James-Daniel Radiches
James-Daniel Radiches has photographed many celebrated figures in the British and American theater. His photography has appeared in the New York Times, New York magazine, People magazine, Playbill, Opera News, and numerous books including Katharine Hepburn’s Me, Colleen Dewhurst’s Colleen Dewhurst: Her Autobiography, Woody Allen’s play text, The Floating Light Bulb, Patricia Neal’s As I Am, Kathryn Sermak’s memoir of Bette Davis, Miss D and Me, and most recently James Lapine’s Putting It Together: How Stephen Sondheim and I Created “Sunday in the Park with George,” a New York Times bestseller.
Radiches was born in Boston and first studied photography in London as an exchange student at the Royal Photographic Society, later graduating from the Pratt Institute in New York, earning a B.A. degree in Communications.
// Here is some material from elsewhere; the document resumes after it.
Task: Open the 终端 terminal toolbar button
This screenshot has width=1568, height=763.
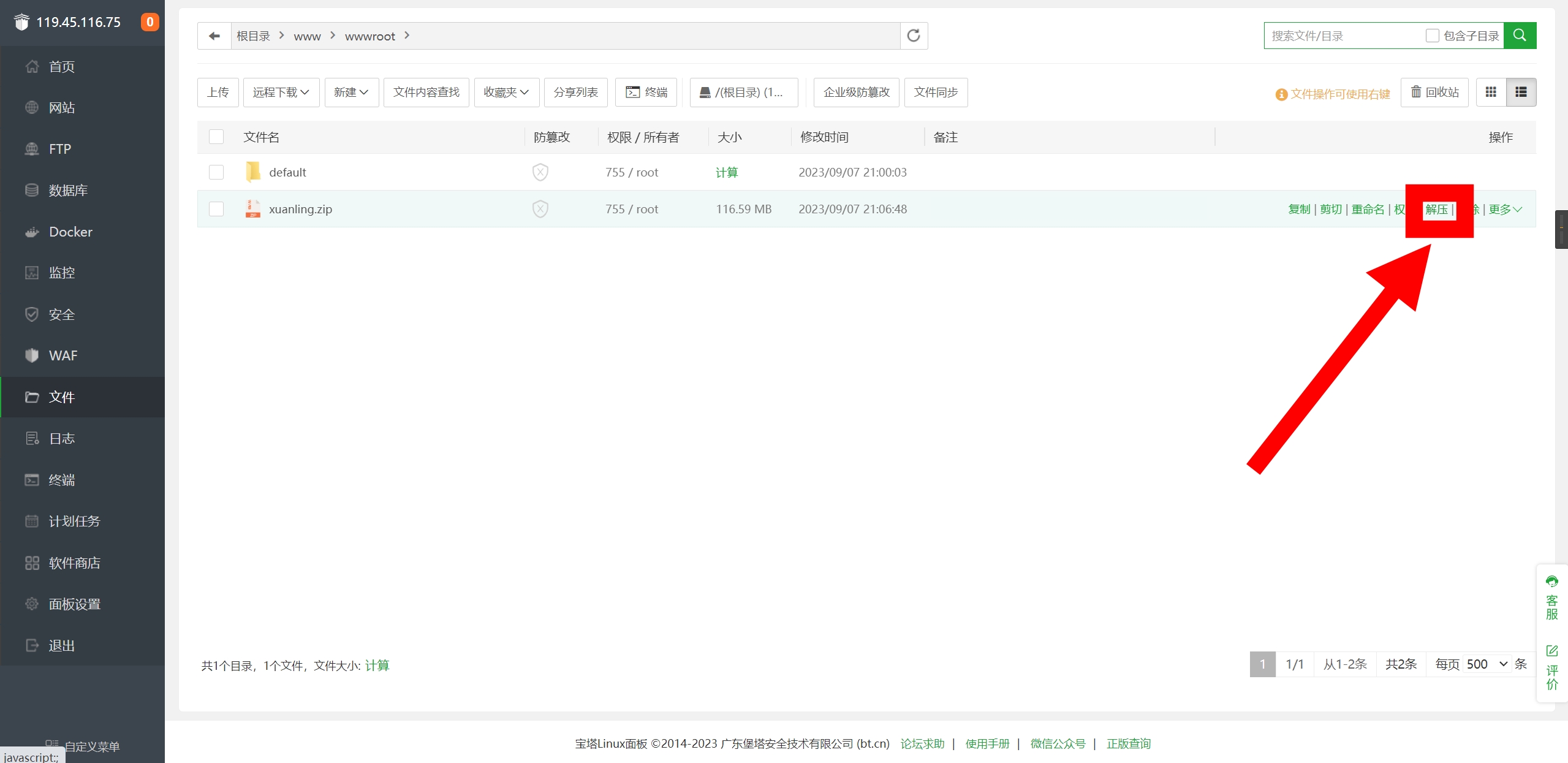Action: (646, 93)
He was hired by Sarah Caldwell as stage photographer for the Opera Company of Boston, of which she was founder and artistic director. This spilled over into taking photographs for E. Virginia Williams’s Boston Ballet, The Lyric Stage Company of Boston, and productions on Broadway. With the Metropolitan Opera Company, he worked as a make-up artist and today often uses this skill in making up subjects for his portraiture.
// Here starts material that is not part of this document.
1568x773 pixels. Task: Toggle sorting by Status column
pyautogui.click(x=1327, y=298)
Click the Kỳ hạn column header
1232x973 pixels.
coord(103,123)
Radiches has also tried his hand at producing, and counts among his credits Scattered Leaves, an evening of three one-act plays by James Prideaux, which starred Julie Harris and Fritz Weaver. This led to an association with legendary producer Arthur Cantor, with whom Radiches worked until Cantor’s death.
A versatile visual artist, Radiches’s paintings are to be found in private and public collections, including one in the permanent collection of the New York State Legislature Building in Albany, N.Y.
He is currently working on a collection showcasing the songwriters and wordsmiths of Broadway theater, in collaboration with Ted Chapin and Bob Ciano.